Les syndicats n’ont pas pu empêcher la restructuration des années 1980. Dès lors, ils ne pouvaient plus compter sur l’État comme interlocuteur et médiateur du conflit de classe. Ils ont également perdu une grande partie de leur base organisée, victime de la désindustrialisation et de la fragmentation du monde du travail. Dans le Nord et l’Est du pays en particulier, les syndicats ont dû faire face à la disparition des bastions (mines / sidérurgie) du mouvement ouvrier. L’ancien monde du prolétariat industriel est mort avec eux. Ils ont laissé place à un nouveau monde marqué par la précarité dans le secteur des services et une atomisation accrue des travailleur·ses. Aujourd’hui, c’est principalement dans le secteur public que les travailleur·ses s’organisent (chemins de fer, transports publics, Éducation nationale, poste). Les syndicats sont complètement sous-représentés dans le secteur tertiaire privé, soit celui qui compte le plus de prolétaires. Dans ces conditions, les syndicats perdent encore en signification. En France, on compte aujourd’hui un taux de syndicalisation de 19,1% dans le secteur public contre 8,4% dans le secteur privé. L’abandon des formes de résistance traditionnelles conjugué aux défaites subies par la classe ouvrière a progressivement sapé toute plausibilité de représentations sociales antagonistes. En conséquence, le prolétariat manque de symboles autour desquels s’identifier en tant que classe et comprendre la situation spécifique de son exploitation. On l’observe de manière flagrante chez les nouvelles générations pour qui l’emploi est particulièrement insécuritaire, qui sont dénuées de tout souvenir de la possibilité même de résistance. La lutte des classes a ainsi laissé place à une colère aux allures radicales mais sans orientation. Ainsi se parachève l’atomisation du prolétariat.

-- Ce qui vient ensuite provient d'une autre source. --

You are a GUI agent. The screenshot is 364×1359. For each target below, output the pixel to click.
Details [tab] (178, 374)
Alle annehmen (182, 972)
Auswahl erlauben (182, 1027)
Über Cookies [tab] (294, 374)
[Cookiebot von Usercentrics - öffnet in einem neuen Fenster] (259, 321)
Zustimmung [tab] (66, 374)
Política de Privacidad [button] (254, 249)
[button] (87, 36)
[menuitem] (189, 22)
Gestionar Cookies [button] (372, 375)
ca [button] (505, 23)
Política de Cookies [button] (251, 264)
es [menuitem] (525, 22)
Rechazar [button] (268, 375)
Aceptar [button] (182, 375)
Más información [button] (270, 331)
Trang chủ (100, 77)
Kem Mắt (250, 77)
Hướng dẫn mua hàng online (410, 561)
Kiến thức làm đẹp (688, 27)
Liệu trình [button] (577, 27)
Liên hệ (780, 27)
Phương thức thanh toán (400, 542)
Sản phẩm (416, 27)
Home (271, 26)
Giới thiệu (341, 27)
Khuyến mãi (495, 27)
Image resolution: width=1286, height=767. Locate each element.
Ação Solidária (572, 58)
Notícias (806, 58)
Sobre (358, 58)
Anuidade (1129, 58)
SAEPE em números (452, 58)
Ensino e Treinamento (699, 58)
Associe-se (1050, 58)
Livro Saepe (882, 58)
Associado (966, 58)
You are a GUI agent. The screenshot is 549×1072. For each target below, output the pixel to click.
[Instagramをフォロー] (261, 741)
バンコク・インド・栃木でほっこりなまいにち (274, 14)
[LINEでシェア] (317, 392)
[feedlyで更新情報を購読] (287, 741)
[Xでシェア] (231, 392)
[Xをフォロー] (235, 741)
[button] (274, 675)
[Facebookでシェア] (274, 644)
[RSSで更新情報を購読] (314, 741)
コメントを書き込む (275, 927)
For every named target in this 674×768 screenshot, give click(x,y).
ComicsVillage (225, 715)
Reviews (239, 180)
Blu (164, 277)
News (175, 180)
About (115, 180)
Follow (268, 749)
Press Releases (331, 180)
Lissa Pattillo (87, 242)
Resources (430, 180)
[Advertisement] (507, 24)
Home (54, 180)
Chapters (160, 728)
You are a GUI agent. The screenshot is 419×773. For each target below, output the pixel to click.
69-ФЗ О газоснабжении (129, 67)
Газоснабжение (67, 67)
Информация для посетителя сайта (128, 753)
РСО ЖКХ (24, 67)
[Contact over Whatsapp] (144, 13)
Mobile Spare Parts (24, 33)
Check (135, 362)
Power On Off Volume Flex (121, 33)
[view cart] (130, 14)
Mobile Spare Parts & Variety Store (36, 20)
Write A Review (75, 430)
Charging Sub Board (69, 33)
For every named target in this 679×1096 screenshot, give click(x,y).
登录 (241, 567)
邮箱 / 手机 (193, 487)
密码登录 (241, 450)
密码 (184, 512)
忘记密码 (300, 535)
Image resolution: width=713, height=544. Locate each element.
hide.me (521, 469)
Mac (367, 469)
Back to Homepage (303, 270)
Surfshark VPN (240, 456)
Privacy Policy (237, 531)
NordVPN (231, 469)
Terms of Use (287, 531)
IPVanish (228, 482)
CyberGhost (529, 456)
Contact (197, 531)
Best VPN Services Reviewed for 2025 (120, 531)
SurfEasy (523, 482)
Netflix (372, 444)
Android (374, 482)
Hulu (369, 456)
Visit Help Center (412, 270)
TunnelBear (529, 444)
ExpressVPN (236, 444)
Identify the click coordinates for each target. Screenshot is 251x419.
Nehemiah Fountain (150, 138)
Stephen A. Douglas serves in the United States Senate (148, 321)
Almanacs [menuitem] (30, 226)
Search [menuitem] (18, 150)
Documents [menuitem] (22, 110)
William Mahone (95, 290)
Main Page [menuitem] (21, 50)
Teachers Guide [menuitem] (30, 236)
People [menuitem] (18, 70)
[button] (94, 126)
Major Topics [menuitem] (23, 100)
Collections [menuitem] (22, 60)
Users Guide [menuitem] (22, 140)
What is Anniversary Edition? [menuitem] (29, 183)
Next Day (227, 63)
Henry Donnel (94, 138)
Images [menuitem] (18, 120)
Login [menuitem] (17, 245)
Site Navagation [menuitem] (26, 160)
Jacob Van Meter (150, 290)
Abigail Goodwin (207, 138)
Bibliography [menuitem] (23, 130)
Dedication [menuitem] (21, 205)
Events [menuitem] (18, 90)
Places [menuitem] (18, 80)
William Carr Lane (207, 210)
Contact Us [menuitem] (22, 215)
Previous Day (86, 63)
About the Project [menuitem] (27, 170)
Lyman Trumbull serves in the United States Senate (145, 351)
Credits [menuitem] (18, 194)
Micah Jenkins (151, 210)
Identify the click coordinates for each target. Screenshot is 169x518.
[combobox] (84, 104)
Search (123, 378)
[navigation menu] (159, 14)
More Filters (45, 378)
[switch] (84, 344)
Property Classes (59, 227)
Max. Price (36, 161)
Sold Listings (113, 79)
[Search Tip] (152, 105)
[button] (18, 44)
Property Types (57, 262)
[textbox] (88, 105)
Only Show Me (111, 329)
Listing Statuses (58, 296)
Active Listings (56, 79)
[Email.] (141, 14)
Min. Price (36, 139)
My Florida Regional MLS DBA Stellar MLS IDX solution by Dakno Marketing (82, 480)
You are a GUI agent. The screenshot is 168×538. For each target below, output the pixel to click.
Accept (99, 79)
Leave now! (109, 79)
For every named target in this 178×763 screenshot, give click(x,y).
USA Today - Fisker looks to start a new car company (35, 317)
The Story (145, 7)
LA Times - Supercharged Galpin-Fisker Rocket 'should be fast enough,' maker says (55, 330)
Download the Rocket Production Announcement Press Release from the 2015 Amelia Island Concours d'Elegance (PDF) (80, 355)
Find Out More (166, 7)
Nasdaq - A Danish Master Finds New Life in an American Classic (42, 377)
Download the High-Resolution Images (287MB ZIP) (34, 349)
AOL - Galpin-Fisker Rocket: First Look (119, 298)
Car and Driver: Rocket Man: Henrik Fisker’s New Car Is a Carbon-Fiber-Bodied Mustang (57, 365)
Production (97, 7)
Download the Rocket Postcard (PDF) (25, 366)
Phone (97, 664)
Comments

La polarisation socio-géographique

Ces mutations ont également mené à une nouvelle polarisation socio-géographique. La concentration dans les zones urbaines des secteurs financier, juridique, informa-tique, publicitaire et des sièges des grosses entreprises en font une source attractive de capital excédentaire. Dans la ville-spectacle, entre les buildings flambant neufs, le cachet des immeubles rénovés, les bars branchés et les loyers astronomiques, les prolétaires ne sont plus les bienvenu·es. On les invite donc à rejoindre la sortie.Les travailleur·ses jeté·es hors des villes ont donc trouvé refuge en ban-lieue. Près de 60% des Français·es vivent en périphérie urbaine et rurale. Travailleur·ses précaires des secteurs public et privé, iels sont majoritairement issu·es du bâtiment, de l’industrie, de l’agriculture, et des caté-gories basses de l’administration. Ici aussi, la surexploitation des infrastructures publiques a des relents de crise sociale : l’immobilier tombe en ruine, la petite distribution fait faillite, les hôpitaux, les bureaux de poste et les gares ferment les uns après les autres. Au printemps 2018, la réforme Pénicaud a fait disparaître 10 000 km du réseau ferroviaire en zone rurale. Le 16 mars, des Gilets Jaunes montés à Paris depuis l’Indre pour manifester s’exprimaient sur leur motivations :

Ça fait quatre mois qu’on manifeste. […] Notre territoire est très touché par la désertification et la disparition des services publics. La maternité du Blanc a fermé, le train de Paris ne s’arrête plus à Argenton-sur-Creuse. Pour voir un ophtalmo’ à Châteauroux, il faut attendre un an, du coup on va à Limoges[9].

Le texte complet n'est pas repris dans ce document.